Monday, April 26, 2010

Review: The Human Centipede (2010)

The Human Centipede
2010
92 minutes
not rated
Available on IFC On Demand on April 28th, in theaters April 30th.

by Scott Mendelson

The Human Centipede is a textbook example of a film peaking too soon. At its core, it's a standard horror film about pretty young people who get lost in a foreign land and fall prey to unspeakable evil. The film works, up to a point, due to the matter of fact presentation of said deviousness. Alas, after a stunningly strong first half, the film has nowhere to go and nothing of interest to say, leaving the remaining running time to simply observe unimaginable suffering and seemingly pointless cruelty.

A token amount of plot - Jenny and Lindsey are two young Americans who are road-tripping through Europe. Like all such creatures, they end up with a flat tire in the middle of the night, in a part of Germany with no cell reception and no plausible avenues for rescue. Instead of simply staying in the car until daylight, they choose to trek a short distance and take refuge with an odd but helpful doctor who claims to specialize in separating Siamese twins. No sooner do they let their guard down do they find themselves strapped to gurneys in the doctor's basement, held captive alongside another apparent hostage. Needless to say, they really should have just waited in the car.

That's all the plot you need, so that's all you get. It goes without saying that the evil Dr. Heiter (Dieter Laser) intends to perform some unnecessary surgery on his unwilling patients. In a move that resembles a similar suspense-building gambit in James Cameron's Titanic, Dr. Heiter explains in specific detail, complete with quaint visual aids, exactly what he plans to do with his victims long before the operation is scheduled. It's a sickening reveal that is brutally effective in creating unbearable tension as we await a seemingly inevitable date with a ghastly procedure. But once the much-anticipated event arrives, the film has nowhere left to go. Thus, after a powerful and frightening initial 45-minutes, the final 45-minutes can only linger on the aftermath of said horror, objectively and clinically detailed pain and misery for no real purpose beyond apparent shock value.

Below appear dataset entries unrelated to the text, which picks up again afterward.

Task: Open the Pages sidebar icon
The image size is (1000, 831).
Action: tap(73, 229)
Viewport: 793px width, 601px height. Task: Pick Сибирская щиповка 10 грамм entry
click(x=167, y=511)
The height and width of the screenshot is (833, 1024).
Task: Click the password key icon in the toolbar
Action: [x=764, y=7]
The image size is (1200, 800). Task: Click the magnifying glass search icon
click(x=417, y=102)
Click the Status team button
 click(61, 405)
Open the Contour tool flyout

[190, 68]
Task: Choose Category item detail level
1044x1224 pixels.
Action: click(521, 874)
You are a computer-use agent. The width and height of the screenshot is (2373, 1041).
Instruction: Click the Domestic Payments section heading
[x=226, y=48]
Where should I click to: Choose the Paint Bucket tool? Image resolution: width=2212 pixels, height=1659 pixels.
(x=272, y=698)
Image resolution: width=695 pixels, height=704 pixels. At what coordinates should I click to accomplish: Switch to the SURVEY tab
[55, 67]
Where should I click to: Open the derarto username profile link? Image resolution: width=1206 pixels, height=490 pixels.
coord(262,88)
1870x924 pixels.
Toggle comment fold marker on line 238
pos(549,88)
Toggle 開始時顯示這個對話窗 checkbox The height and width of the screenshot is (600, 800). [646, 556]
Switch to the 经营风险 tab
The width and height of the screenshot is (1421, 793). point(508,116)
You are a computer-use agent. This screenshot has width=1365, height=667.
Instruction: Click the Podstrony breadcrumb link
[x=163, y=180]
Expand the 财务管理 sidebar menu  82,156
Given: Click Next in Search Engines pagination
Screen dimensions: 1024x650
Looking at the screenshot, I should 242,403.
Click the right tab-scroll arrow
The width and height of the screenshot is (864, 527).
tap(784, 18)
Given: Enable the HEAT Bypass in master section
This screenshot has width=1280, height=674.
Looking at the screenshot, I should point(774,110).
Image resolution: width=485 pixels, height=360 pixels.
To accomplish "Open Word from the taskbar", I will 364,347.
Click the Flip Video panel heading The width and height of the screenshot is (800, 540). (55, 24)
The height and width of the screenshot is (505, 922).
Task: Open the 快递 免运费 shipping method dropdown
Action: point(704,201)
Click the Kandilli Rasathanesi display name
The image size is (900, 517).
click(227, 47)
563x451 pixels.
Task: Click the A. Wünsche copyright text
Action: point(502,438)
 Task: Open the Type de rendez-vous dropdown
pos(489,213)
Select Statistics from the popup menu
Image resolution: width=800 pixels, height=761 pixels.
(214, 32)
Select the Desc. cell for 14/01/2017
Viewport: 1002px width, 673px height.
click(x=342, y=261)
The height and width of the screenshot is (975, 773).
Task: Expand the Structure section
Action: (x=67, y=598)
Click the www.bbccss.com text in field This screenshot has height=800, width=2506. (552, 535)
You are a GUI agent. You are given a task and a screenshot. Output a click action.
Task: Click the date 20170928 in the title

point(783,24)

While the film smartly holds its gore in reserve, giving you only enough gruesome imagery to dread the gruesome moment, the fact remains that the picture has no real purpose beyond being 'shocking'. None of the characters, be they victim or villain, are the least bit developed. And the experiment in question produces such an appalling result that we basically sit there, sympathetically looking away as the patients endure several stomach-churning effects of the experiment, just hoping that the victims' suffering is almost over one way or another. I wasn't so much offended by the content as I was annoyed at the lack of any context or deeper meaning beneath the human misery on display. And said absence of any real purpose or even a forward narrative drive in turn bored me for much of the second half.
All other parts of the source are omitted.